Low has been helping the aid organization Samaritan’s Purse to convert the diesel-powered water pumps into solar-powered systems. “This has helped ease the problem in some parts of the camp,” Low said. “They [Samaritan’s Purse] have worked very hard to keep delivering water to people despite not having any UN funding.”
UNHCR says the gradual fuel reductions are consistent with the Government of South Sudan’s decision and directives on Yida, says UNHCR Reporting Officer Juliette Stevenson. The UN agency has solarized some of the boreholes, Stevenson said, and assisted conversion of three low yielding boreholes to hand pumps to ensure some water accessibility continues.

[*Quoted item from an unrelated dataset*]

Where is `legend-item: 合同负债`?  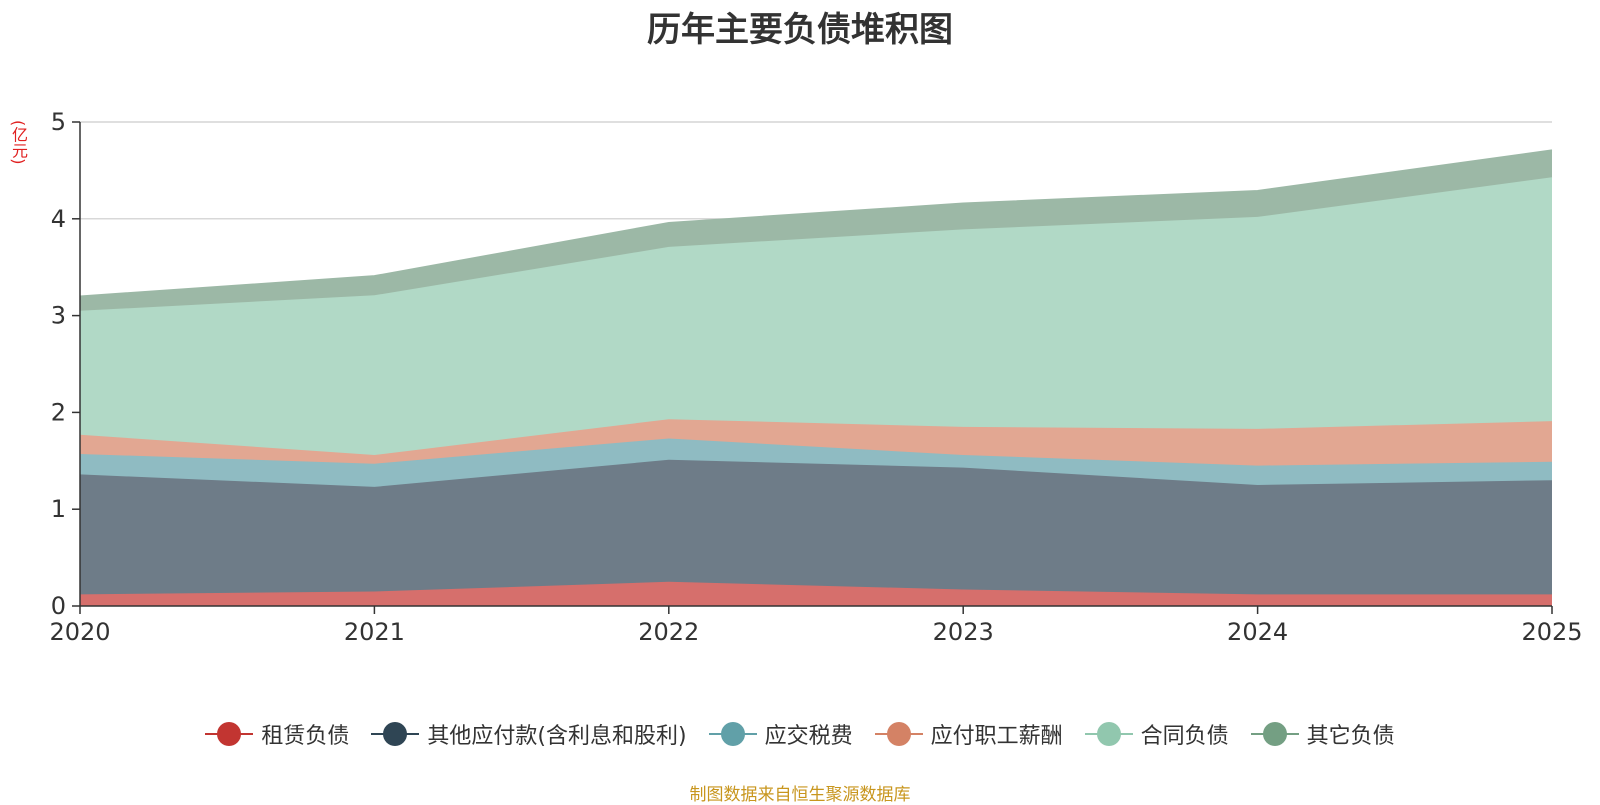
legend-item: 合同负债 is located at coordinates (1156, 734).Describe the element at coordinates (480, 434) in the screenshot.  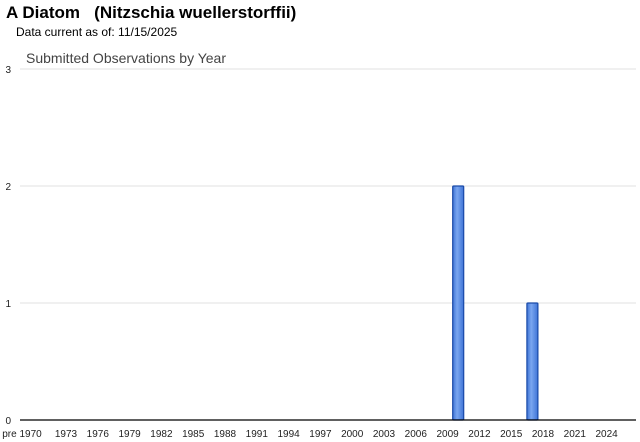
I see `x-tick-label: 2012` at that location.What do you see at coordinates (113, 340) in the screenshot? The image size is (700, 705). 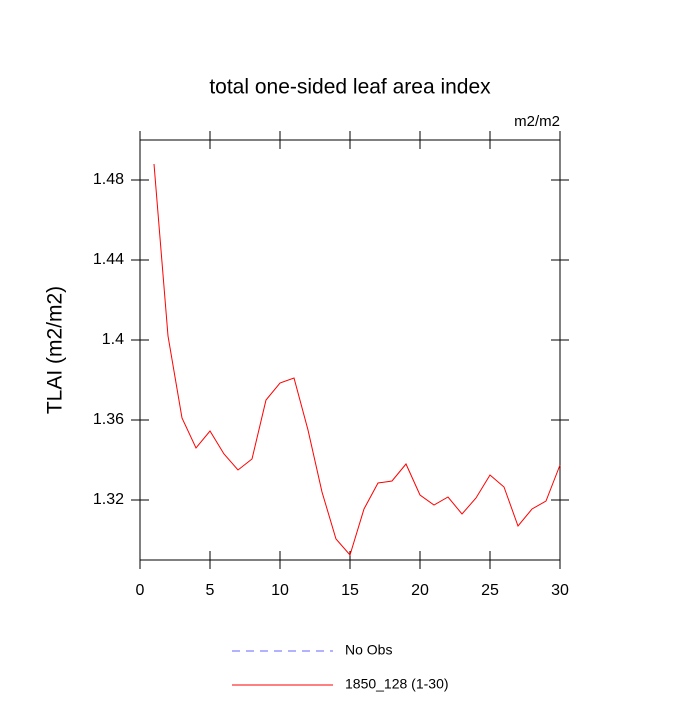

Despite these efforts, many refugees are leaving Yida and returning to the Nuba Mountains – where the conflict is entering its sixth year and aid is blocked. Others are relocating to other refugee camps due to the water shortages, said Al Saleh, with the refugee council. .
“In my opinion, UNHCR is doing this to the refugees to force them to accept and relocate to the new camps,” he said.
The water cuts, among other factors, have certainly contributed to the depopulation of the camp. In early 2016, there were 77,000 registered refugees, while today that number is roughly a third less at 54,0000. Meanwhile, both Pamir and Ajuong Thok camps have plentiful water supplies, Stevenson said.
But among refugees in Yida, there is widespread opposition to relocating to these camps. Musa, like many of the Yida refugees, plans to go back to the Nuba Mountains if the water shortages continue and refuses to go to Pamir due to fears of insecurity. Pamir is located near border areas where Sudan government-backed militias operate and lacks access points back to the Nuba Mountains, Al Saleh said.
Samira Tia, a refugee in Yida, is also planning to return to the Nuba Mountains since she fears insecurity in Pamir and Ajuong Thok has now reached its capacity.
“If you are just going to cut grass or collect firewood, they [the host community] can rape you,” Tia said. Sadly, Tia is speaking from personal experience having been attacked near Pamir while collecting firewood in a nearby forest. She did not report the case since she has little confidence in the local authorities to follow up her issue. “These are the type of things that have convinced me not to go to Pamir,” Tia said.
Yousif Kuti has lived in the camp from the very beginning, when Nuba people fled the conflict in the neighboring Nuba Mountains in Sudan and started clearing and building Yida camp themselves. Keeping this can-do spirit, Kuti is now collecting donations from fellow refugees to buy fuel for the water pump generators.
“It’s hardly enough, but what to do?” Kuti said. “Yida has become home and I am going to stay.”